However, the interest limitation rules would not satisfy the proportionality test, if the taxpayer were not be given the opportunity to provide evidence of any commercial justification that there may have been for that transaction17. Moreover, the taxpayer may prove that it could have obtained the same level of credit, on similar terms, from an independent entity18. The CJEU decided that the measure was disproportionate since the national tax law targeted both corporative and non-corporative encompassed under the term “special relations”19.

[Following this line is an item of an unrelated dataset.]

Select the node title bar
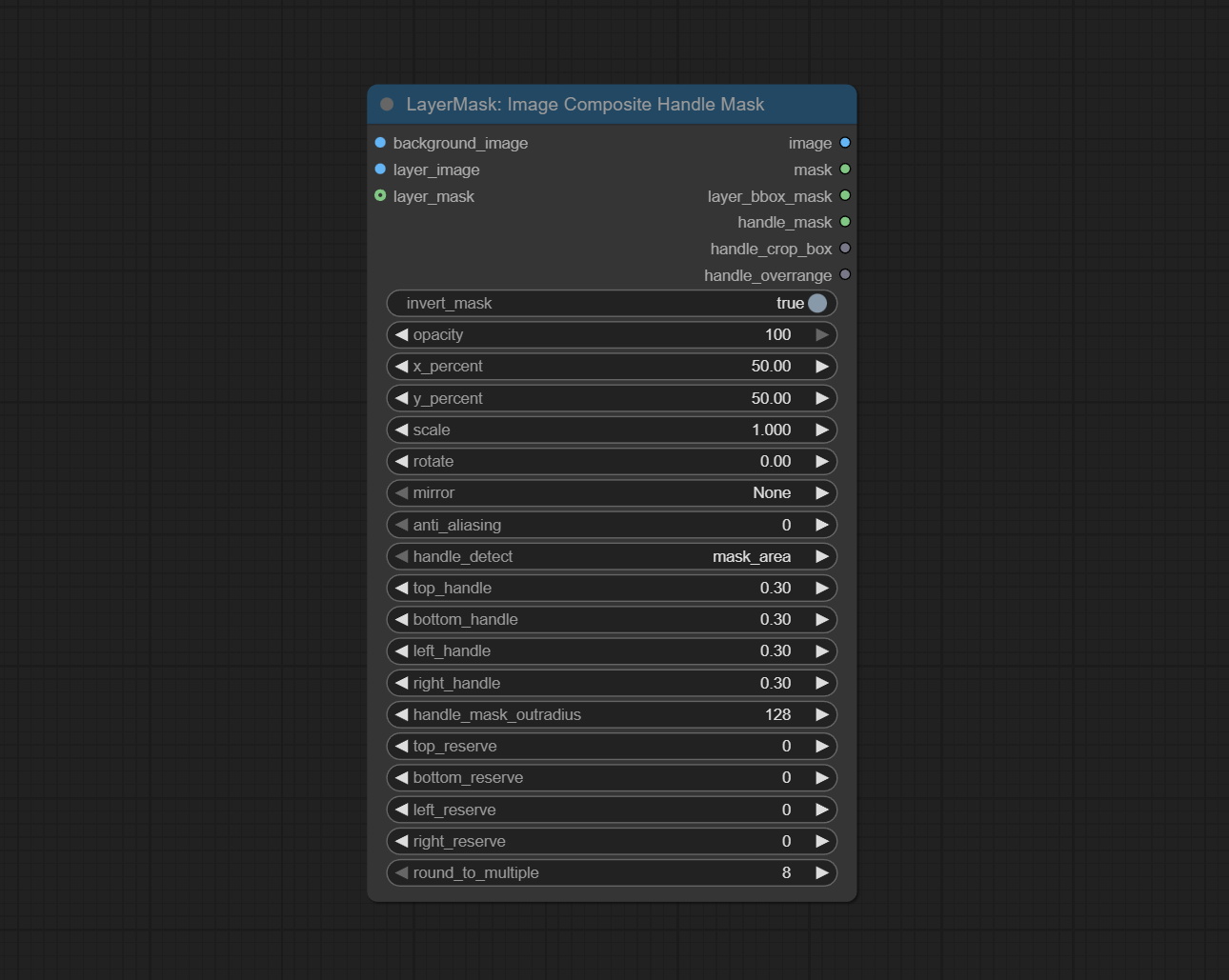 point(610,105)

3. Fiscal benefits available under the laws of state A
A first category of cases do not concern the artificiality of the arrangement, but the symmetry between fiscal rights and obligations. In the context of taxation of groups, the condition that its subsidiaries20 or companies in which the taxpayer owns a holding21 shall be residents – where the benefit is granted to the parent-resident – would not be compatible with the EU free movement rules. The situation of indirect holdings22 has also been treated in the EU jurisprudence and the condition of residence imposed on the subsidiaries through which the taxpayer holds shares in a sub-subsidiary or on the common parent is deemed unlawful under EU law. As long as the requested fiscal benefit mirrors a fiscal obligation, such rules would be discriminatory. For instance, the benefit of deducting or offsetting losses against future profits must be available, if the Member State retains the right to tax such future profits23.

Another category of cases deals with benefits granted to certain arrangements under national tax law with no discrimination between domestic and non-domestic situations. State aid law would touch upon such arrangements if they were exclusively available to specific sectors or undertakings. This is the situation treated in Spanish tax lease case.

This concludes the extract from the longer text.